Ontem cheguei no Santa Marta 6 e meia para ouvir o barulho da banda Na Sala do Sino. Lá embaixo, na praça, vi um cardume de belas moças bebendo cerveja no isopor do camelô. Cheirosas e preparadas para a night. Cheguei a cogitar a hipótese de que o grupo pretendesse o mesmo evento que eu. Subi um pouquinho o morro e soube que o show era as nove. Bom,aproveito para tentar (re)conhecer a comunidade “pacificada”(com todas as aspas possíveis – um dia antes a Polícia Federal roubava o transmissor da rádio comunitária autorizada pela Prefeitura). Fui até o ponto do teleférico e apreciei a vista da enorme fila de turistas e nativos para subir de bonde. Mas a correnteza das preparadas, o fluxo de estrangeiros ao lugar, levou-me em direção a quadra da escola de samba. A rua em frente, tomada de gente. Muita Gente. Pessoas muito parecidas umas com as outras. Estranho. Senti-me um estrangeiro dentro de um grupo de estrangeiros estranhos. Era outro evento no morro. Um show de pagode na quadra. Os rapazes: fortinhos de academia e blusas curtas; as moças lindas, patricinhas repetidas, pareciam de cerâmica. “Bochechinha rosa e cabelo que voa”. Todos enfrentavam enorme fila para conseguirem o idêntico bracelete verde florescente. O morro tá bombando de eventos. A igreja está liberada. O baile está proibido. O morro está ficando perigoso –pensei. Fiquei receoso de pisar no pé de um bombado bêbado prestes a explodir seu ódio irracional; ou sem querer cruzar o olhar com a namorada de um pit-boy.
Ah é, comecei a escrever para falar da surpresa, quer dizer, da música, digo, do espetáculo que participei. Há muito já paquerava isoladamente mas ontem conheci o coletivo. Na Sala do Sino surpreendeu-me. Em Cena. Já havia escutado músicas, lido poemas, assistido vídeos. A boa arte não acontece assim tão simples tipo vídeo ou cd. Escuta o cd, dá uma idéia: tipo de música, tecnicamente, proposta da banda. A gente entende. Entender é bom mas é pouco. Saber é sentir o sabor. É no momento oportúnico que a Arte se manifesta. Ela é a Festa! Esquenta o público com a vibração. A guitarra feroz constrói e destrói. Escreve de giz, apaga, escreve outra coisa. Do baião ao rocknroll com sutileza. Naturalidade de quem engole a caça e bebe ácido-híbrido. Antropocomida.

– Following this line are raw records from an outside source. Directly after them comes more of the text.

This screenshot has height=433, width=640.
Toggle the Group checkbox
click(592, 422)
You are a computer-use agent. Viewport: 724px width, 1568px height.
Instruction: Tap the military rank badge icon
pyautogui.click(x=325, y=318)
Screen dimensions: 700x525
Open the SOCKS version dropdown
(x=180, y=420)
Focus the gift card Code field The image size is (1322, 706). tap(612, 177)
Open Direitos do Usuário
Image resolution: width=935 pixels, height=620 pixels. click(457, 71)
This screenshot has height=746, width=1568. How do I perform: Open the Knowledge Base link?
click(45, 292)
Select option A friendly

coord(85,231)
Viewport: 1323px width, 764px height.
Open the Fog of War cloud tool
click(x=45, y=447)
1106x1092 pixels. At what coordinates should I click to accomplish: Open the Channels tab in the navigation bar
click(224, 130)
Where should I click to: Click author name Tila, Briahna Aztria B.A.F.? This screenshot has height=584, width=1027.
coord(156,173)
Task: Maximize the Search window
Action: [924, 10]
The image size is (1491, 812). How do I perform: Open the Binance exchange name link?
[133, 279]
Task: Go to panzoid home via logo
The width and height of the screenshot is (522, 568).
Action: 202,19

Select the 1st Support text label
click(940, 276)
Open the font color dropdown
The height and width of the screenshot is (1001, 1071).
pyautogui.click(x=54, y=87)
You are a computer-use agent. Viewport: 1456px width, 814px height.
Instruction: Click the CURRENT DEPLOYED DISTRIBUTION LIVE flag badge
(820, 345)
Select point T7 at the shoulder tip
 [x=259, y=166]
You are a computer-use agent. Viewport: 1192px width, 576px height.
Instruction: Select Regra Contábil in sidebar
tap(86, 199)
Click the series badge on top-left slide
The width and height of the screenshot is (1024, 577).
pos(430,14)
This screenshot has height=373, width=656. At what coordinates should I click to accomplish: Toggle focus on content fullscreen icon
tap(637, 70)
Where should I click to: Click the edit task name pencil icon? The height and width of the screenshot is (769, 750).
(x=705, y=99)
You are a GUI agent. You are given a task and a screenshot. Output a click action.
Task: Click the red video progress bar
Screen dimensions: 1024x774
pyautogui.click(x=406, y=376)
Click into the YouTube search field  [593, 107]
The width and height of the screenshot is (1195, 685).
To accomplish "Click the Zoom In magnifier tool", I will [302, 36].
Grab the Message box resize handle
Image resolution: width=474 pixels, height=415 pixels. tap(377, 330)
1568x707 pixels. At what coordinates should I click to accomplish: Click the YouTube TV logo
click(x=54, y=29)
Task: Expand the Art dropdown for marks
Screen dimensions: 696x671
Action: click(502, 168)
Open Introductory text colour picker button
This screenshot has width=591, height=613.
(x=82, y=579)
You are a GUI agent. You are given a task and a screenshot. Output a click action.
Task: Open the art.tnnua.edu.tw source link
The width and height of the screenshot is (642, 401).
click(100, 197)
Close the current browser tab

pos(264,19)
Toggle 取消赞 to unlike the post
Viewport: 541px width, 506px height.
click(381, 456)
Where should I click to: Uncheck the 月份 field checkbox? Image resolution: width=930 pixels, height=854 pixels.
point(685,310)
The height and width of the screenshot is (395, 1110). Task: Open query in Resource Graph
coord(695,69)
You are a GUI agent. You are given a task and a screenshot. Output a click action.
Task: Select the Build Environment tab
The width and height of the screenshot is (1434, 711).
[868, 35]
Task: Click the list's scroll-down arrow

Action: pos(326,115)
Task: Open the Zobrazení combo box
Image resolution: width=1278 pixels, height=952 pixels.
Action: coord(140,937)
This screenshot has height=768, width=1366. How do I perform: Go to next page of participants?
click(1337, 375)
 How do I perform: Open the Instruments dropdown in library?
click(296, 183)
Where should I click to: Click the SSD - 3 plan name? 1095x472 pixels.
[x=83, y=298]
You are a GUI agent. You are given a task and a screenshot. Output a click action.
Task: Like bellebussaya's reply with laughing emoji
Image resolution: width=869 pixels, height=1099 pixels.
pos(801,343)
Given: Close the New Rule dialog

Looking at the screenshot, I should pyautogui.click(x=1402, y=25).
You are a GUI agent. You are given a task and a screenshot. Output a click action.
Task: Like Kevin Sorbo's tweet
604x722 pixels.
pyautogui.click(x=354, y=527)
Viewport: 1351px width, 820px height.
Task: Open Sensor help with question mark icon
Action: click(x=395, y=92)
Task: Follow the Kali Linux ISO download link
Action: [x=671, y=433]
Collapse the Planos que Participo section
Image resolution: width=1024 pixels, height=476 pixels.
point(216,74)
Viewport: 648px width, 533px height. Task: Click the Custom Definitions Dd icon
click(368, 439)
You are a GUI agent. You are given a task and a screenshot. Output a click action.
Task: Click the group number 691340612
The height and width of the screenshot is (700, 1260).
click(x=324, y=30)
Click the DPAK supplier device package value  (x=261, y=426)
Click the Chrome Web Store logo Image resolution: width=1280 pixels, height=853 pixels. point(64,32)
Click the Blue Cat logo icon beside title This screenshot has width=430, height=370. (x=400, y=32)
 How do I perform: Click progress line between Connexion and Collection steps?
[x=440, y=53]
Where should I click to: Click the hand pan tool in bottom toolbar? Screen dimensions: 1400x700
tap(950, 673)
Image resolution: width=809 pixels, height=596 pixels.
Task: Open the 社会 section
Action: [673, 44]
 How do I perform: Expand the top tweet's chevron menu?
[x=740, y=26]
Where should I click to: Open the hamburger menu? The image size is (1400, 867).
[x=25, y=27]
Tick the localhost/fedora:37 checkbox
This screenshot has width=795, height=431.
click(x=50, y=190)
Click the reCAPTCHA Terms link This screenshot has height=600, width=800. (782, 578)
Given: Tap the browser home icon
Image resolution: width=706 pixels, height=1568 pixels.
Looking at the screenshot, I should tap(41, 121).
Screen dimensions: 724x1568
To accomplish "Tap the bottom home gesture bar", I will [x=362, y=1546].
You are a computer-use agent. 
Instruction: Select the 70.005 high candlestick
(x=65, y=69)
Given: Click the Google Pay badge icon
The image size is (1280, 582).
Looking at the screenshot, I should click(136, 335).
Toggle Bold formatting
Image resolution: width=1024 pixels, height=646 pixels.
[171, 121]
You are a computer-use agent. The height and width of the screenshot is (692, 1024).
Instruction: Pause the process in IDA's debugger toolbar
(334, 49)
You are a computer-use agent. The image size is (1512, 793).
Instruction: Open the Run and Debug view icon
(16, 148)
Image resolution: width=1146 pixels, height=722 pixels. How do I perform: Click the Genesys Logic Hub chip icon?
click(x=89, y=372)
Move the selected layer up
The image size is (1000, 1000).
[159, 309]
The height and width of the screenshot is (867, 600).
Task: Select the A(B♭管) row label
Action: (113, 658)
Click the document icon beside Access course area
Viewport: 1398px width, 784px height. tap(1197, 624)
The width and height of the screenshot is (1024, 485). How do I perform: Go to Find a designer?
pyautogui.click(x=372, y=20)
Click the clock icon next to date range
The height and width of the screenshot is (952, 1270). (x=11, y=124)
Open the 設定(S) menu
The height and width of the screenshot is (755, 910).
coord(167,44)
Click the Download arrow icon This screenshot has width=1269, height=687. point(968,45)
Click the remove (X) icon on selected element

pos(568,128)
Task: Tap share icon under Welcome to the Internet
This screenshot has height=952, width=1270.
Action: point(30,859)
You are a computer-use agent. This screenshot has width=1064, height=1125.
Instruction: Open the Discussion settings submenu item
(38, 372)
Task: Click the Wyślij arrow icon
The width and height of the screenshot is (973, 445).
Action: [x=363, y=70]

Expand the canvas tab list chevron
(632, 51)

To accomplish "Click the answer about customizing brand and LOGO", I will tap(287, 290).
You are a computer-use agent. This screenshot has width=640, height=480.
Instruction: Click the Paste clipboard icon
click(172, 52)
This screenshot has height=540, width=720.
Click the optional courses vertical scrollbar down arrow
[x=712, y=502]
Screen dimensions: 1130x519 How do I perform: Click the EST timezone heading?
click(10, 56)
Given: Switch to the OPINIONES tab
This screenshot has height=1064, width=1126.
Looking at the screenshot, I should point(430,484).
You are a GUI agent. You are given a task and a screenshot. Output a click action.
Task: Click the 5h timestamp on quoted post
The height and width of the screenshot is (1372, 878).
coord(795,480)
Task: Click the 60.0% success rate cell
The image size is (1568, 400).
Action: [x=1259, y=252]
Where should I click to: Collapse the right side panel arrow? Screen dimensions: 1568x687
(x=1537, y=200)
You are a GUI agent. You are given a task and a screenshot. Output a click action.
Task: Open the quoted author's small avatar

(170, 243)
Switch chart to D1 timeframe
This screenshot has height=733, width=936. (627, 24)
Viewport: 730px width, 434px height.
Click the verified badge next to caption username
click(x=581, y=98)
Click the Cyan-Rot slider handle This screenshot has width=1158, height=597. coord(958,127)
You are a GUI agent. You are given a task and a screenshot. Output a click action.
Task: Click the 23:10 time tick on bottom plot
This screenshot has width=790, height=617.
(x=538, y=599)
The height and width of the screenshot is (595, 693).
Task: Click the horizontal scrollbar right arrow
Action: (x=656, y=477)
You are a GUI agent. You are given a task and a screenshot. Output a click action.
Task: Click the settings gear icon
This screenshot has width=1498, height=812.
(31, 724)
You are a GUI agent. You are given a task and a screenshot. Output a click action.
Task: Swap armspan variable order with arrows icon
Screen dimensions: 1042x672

Na Sala do Sino no palco. Digo, Em Cena. Vivendo a íntegra. Entregando tudo. Entorpecendo o ritmo. Mudando o cabo. Combinando o som como se respira: sem pensar no combinado. Inspirando poesia. Incrementando Ratos.
Missão: o inter-dito. Desinterditar o diálogo. Trocar de igual para igual. Cada um com seu cada qual. Cada qual com seus para ondes. Trocando. Não é doação, é troca. Clamando o toque. Lembrando que arte arde. Tocando. Mexe na ferida. O baile funk proibido. Só o tecladinho. O pagode-pulseirinha cheio de playboy e patricinha.A Leitura. O salário. O baixo. Chegou a cidadania. Vão ter que pagar água e luz. Baterabaterateratera. Ainda não tem água mas já tem que ir pagando. Poesia. Olha que beleza: o valor do imóvel triplicou! Gooooool!!!!